## Given request
Copy only the lines from the one containing "The height and width of the screenshot is (569, 923)." through the end of the rows, with the requests included. Rescale each coordinate in the answers by 1.65, rounding to whole numbers with halves rounded up.

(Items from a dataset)
*-*-*

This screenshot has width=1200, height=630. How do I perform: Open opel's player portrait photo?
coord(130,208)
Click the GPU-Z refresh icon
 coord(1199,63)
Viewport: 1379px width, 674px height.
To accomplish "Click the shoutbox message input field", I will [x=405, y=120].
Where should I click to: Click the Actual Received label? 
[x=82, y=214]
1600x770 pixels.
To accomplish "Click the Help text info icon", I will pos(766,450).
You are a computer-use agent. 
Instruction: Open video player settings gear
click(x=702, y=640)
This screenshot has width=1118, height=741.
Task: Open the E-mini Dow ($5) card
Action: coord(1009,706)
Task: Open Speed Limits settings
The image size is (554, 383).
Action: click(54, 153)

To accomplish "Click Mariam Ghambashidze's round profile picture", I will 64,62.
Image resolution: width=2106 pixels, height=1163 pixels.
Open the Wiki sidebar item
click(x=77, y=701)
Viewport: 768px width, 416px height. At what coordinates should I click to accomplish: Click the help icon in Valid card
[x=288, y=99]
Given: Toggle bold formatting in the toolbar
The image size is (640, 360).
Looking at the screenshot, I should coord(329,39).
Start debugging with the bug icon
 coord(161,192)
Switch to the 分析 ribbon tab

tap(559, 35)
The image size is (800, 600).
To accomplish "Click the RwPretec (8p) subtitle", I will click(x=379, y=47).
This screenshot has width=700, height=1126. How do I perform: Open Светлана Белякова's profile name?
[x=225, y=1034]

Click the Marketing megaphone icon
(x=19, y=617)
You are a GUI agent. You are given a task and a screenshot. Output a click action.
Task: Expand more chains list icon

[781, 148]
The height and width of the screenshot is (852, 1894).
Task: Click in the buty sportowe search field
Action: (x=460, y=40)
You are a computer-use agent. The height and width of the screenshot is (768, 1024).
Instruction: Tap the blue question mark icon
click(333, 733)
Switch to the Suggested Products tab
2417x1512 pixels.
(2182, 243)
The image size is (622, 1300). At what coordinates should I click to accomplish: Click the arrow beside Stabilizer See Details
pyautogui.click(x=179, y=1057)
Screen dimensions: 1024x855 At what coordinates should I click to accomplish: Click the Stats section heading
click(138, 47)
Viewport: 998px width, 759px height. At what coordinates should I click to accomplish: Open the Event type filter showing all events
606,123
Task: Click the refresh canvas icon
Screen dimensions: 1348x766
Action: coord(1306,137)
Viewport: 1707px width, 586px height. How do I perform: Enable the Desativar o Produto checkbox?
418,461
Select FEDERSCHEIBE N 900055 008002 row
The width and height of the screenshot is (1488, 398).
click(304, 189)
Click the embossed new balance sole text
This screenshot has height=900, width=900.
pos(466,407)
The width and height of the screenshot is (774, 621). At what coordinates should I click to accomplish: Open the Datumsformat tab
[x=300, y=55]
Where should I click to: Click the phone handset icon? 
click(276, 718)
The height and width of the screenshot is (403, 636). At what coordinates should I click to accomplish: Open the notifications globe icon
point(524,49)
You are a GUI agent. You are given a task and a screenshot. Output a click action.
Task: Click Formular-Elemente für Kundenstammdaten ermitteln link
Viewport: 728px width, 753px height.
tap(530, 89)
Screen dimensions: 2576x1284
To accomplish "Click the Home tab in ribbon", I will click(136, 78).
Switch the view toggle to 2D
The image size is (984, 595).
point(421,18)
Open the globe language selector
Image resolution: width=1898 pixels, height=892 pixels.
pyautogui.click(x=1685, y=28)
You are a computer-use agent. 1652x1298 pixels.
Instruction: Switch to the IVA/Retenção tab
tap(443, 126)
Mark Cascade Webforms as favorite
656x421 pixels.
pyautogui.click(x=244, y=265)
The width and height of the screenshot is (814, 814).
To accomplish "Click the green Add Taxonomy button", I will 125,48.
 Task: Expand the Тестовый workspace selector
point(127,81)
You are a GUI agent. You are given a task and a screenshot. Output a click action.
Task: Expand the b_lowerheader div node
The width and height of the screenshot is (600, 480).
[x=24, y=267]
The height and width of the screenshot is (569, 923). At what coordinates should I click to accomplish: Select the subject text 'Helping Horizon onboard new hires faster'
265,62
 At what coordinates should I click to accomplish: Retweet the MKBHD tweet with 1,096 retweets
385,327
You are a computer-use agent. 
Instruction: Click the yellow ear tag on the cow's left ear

*-*-*

## Exercise solution
The height and width of the screenshot is (569, 923). At what coordinates should I click to accomplish: Select the subject text 'Helping Horizon onboard new hires faster'
437,102
 At what coordinates should I click to accomplish: Retweet the MKBHD tweet with 1,096 retweets
635,540
You are a computer-use agent. 
Instruction: Click the yellow ear tag on the cow's left ear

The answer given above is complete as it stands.